In case you missed the news, cannabis is a gateway drug to homicide. That is, according to Colorado District Attorney Dan May.
What did May say?
May serves as the District Attorney for the Fourth Judicial District in Colorado, where recreational cannabis has been legal for five years. His statement was in response to a recent drug bust. More than a dozen people face federal charges for allegedly running an unauthorized and illegal cannabis business.
May’s remark is controversial. But did he really mean that marijuana itself is a gateway drug to homicide? Or are people already taking his quote out of context?
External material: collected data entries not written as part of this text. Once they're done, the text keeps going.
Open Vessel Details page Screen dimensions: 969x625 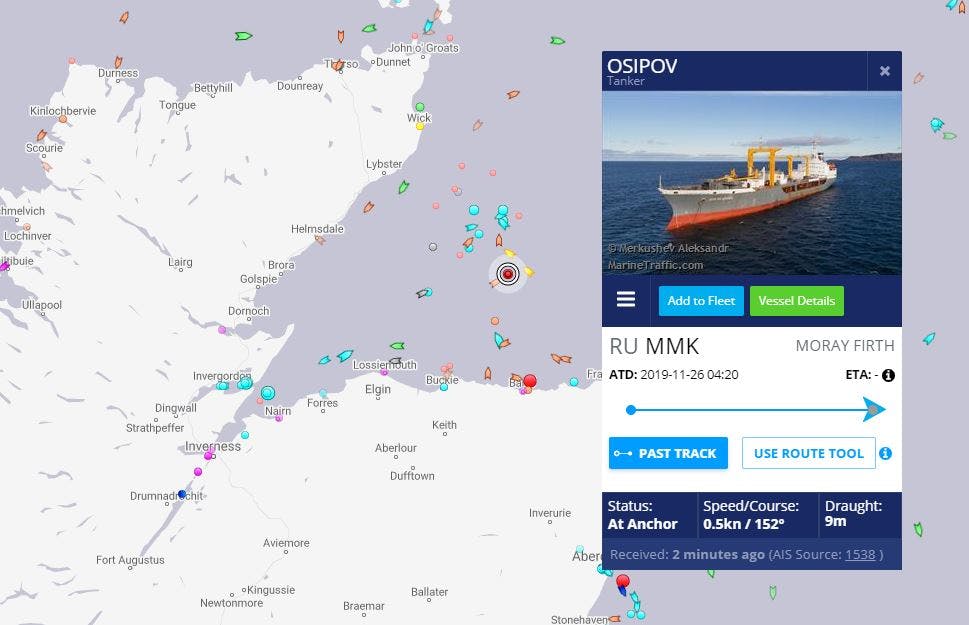[797, 301]
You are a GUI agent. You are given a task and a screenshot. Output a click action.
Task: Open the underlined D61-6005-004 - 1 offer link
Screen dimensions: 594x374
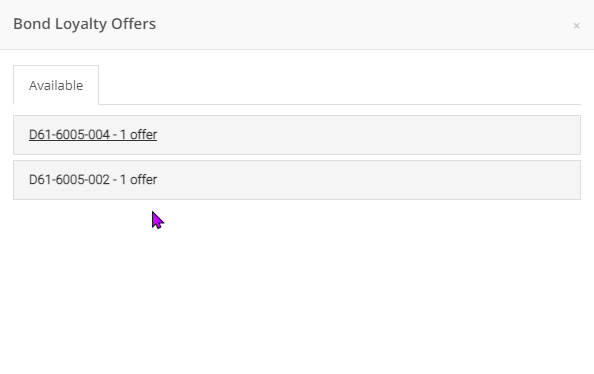(x=93, y=135)
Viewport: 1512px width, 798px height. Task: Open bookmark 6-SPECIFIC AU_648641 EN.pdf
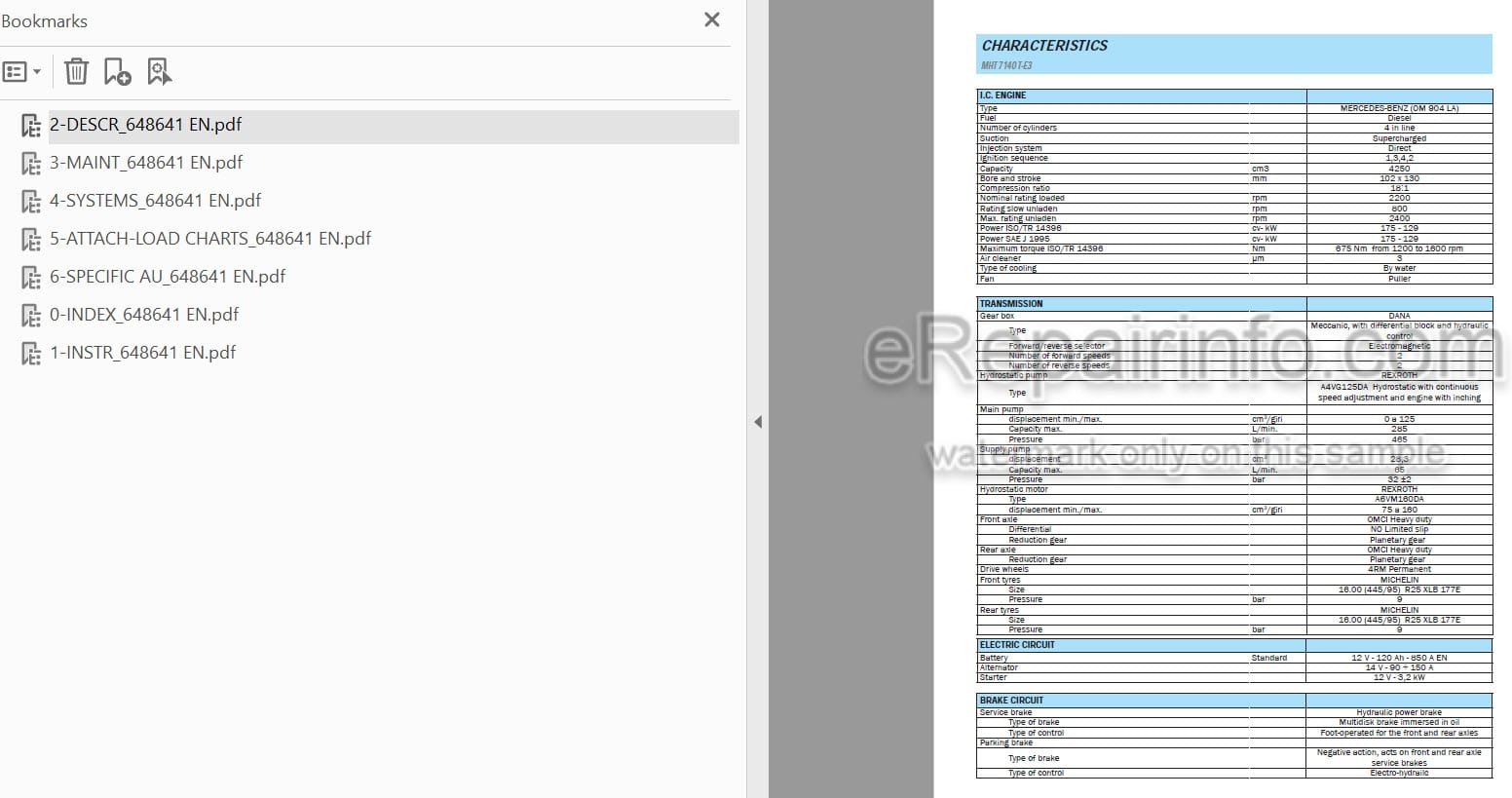tap(168, 277)
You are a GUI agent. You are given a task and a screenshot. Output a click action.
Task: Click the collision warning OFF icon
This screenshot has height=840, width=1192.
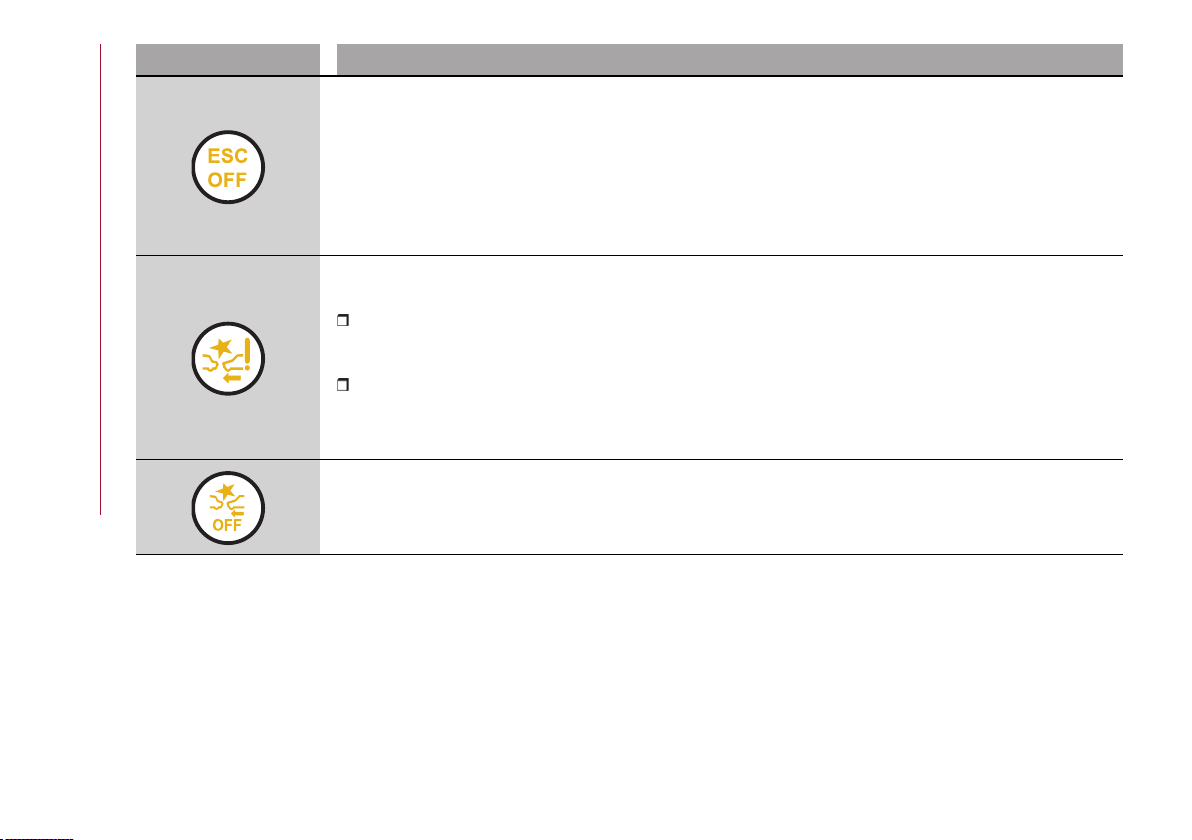pyautogui.click(x=228, y=508)
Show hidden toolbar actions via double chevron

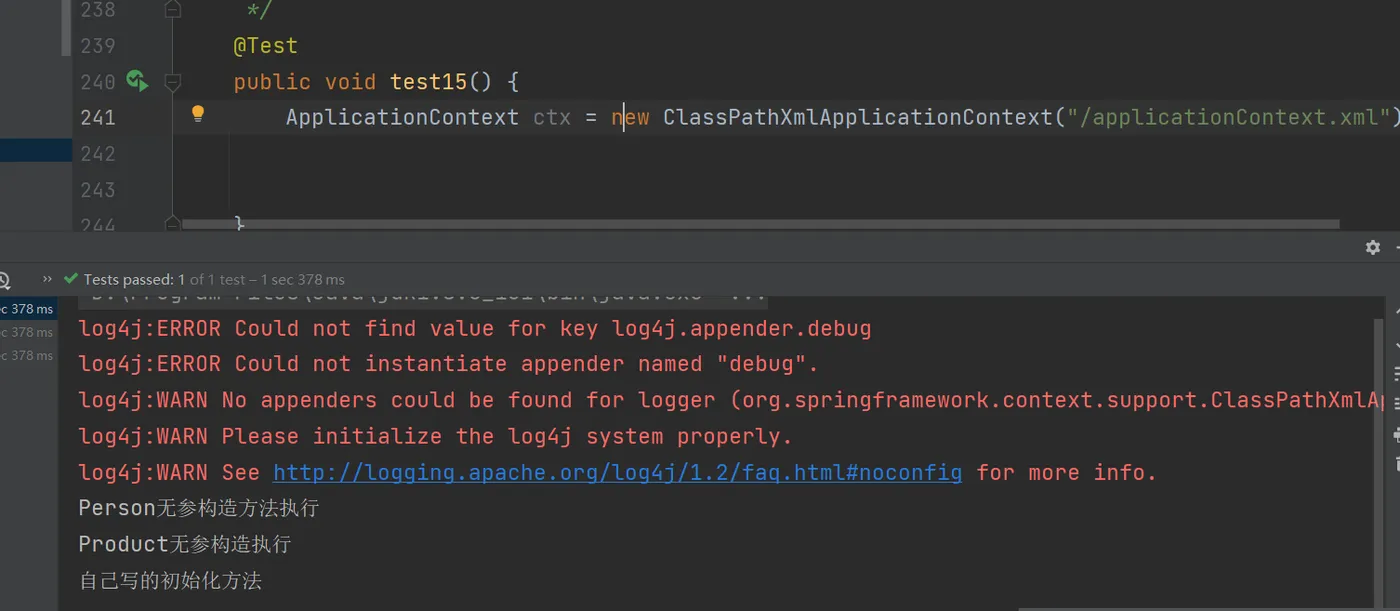pyautogui.click(x=47, y=279)
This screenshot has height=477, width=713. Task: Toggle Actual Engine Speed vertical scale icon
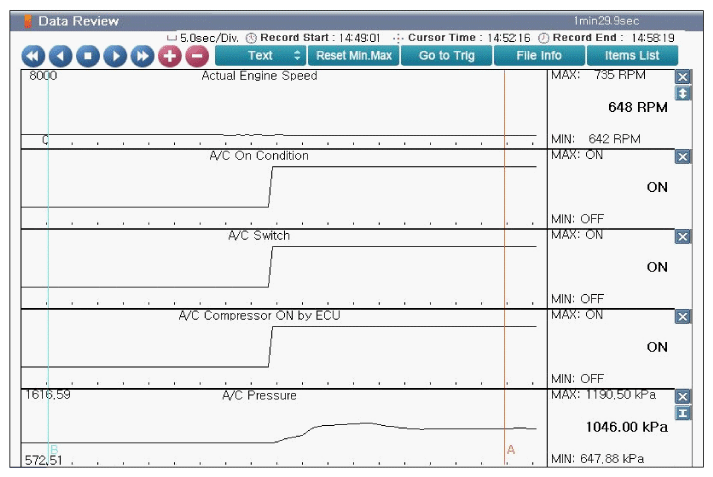click(683, 93)
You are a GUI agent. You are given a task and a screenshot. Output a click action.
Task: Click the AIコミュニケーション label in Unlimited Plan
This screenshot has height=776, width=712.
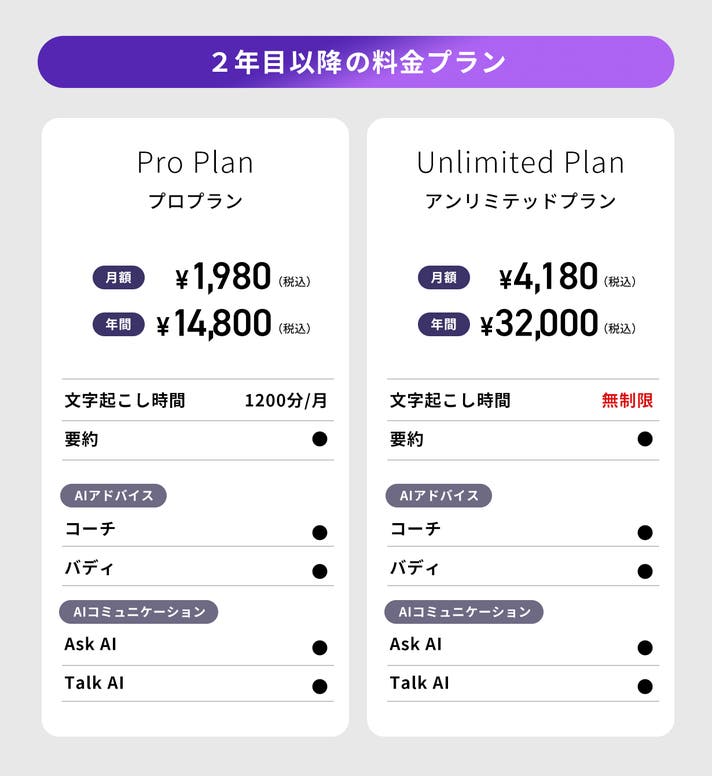point(464,611)
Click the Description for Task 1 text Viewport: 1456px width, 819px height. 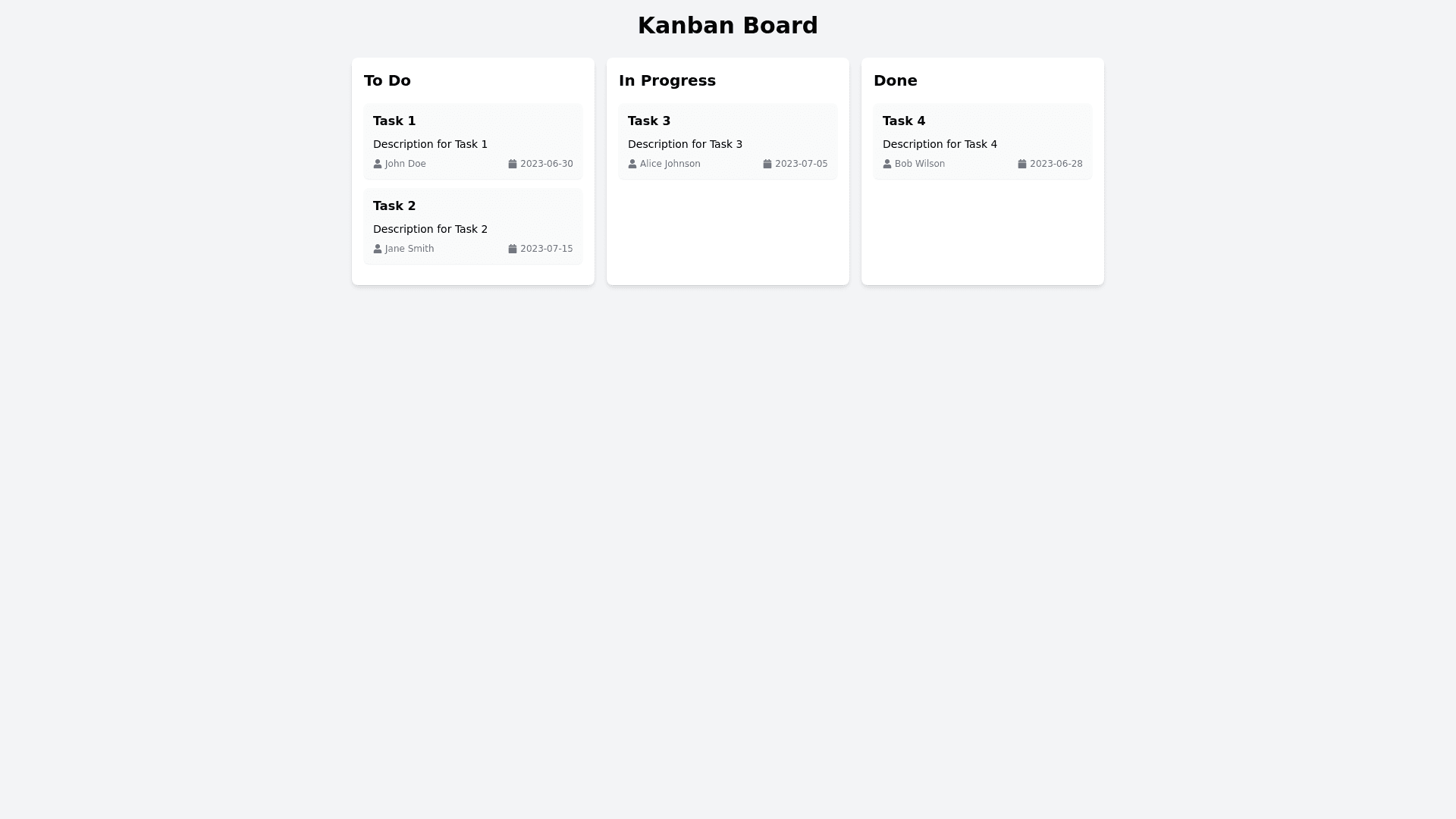coord(430,144)
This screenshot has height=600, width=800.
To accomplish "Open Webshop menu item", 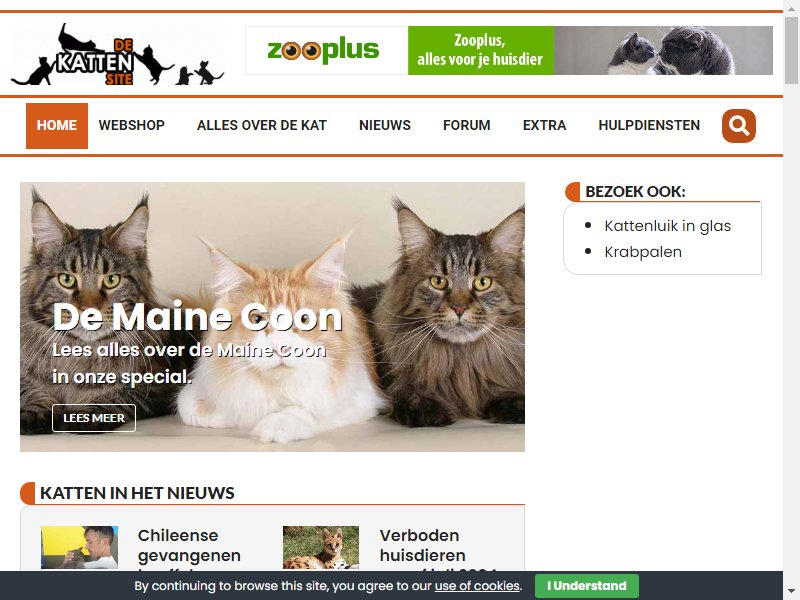I will click(x=132, y=126).
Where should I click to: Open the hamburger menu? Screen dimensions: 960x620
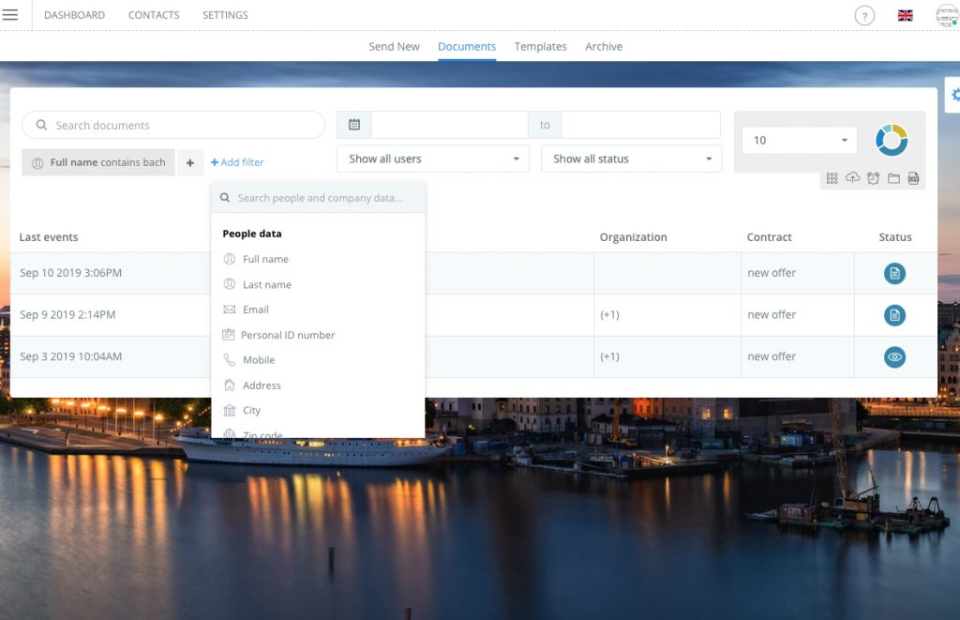click(11, 15)
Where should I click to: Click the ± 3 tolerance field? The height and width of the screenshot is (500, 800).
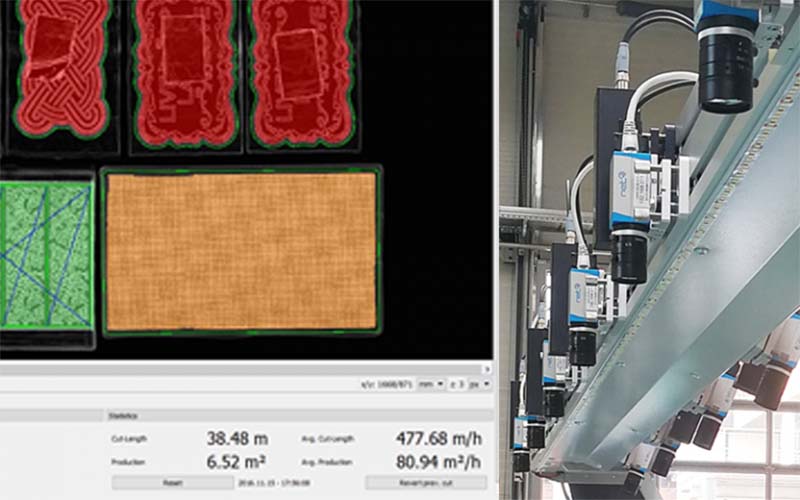[456, 384]
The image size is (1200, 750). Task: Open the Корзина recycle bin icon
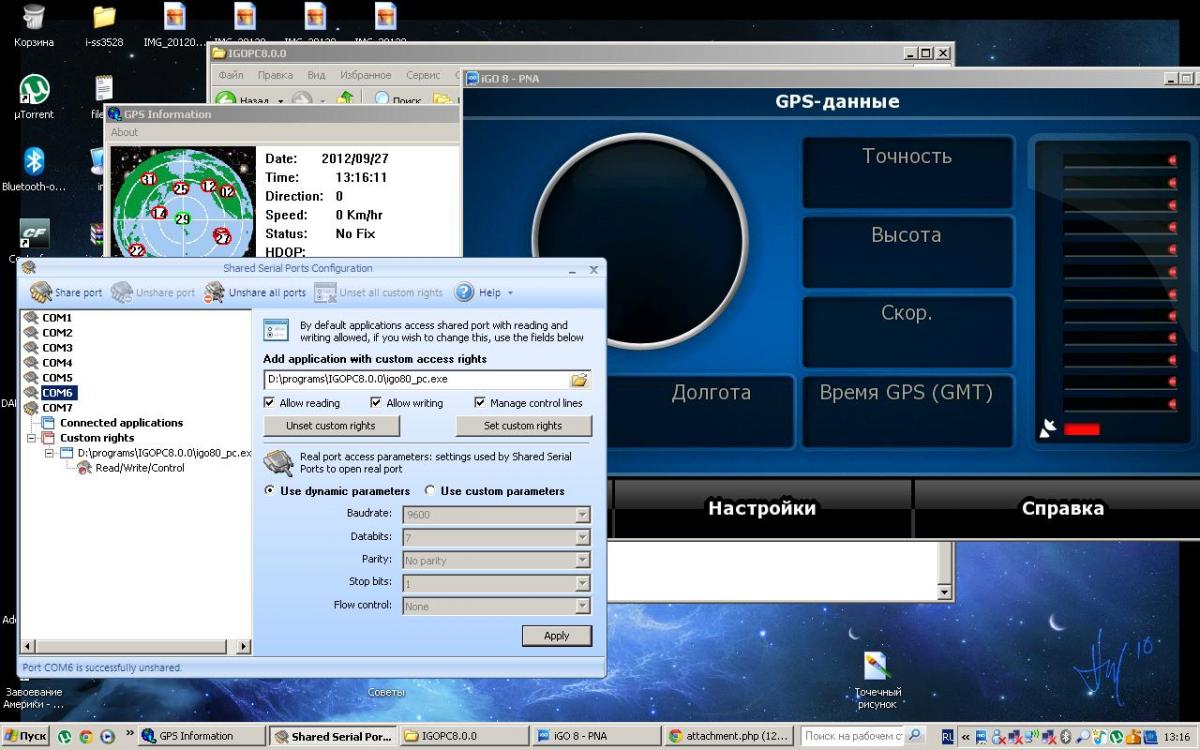[x=34, y=18]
Here is May’s statement to KKTV:
“Marijuana is the gateway drug to homicide, in our community and across the state. Colorado Springs Police Department put out this year we had 22 homicides in Colorado Springs last year. Eight of those were directly marijuana. That isn’t somebody just using marijuana, that is somebody being murdered over legal (sic) marijuana grow in their house. Murdered over an illegal marijuana grow.”
When you look at May’s complete statement, it’s clear that he’s not trying to incite panic over cannabis use. He’s talking about the inherent violence associated black markets.
In response to May’s line about weed as a gateway drug to homicide, the Southern Colorado Cannabis Council went into damage control mode. To prevent the spread of antiquated misconceptions about weed, they released the following statement:
“Today, District Attorney Dan May made some very concerning comments linking cannabis use to murder…We would ask the District Attorney to retract his statement or provide proof of correlation between the two. This is an extremely dangerous statement.“
If May’s poorly thought out “gateway drug to homicide” line was truly about weed use, then the SCCC’s anger would have been justified. After all, it wasn’t that long ago that the gateway drug theory was unquestioned. Even today, some people still believe it, although the facts proving weed is not a gateway drug are overwhelming.
The Final Hit: Is weed a gateway drug to homicide?
No, of course, it’s not. Cannabis use is not associated with violence. It’s likely that Dan May doesn’t even think that it is. He may have just happened to choose his words poorly.
What does lead to violence though is prohibition. Legalizing weed can’t stop the black market, but it can decrease its strength. Especially if cannabis is legalized on a federal level.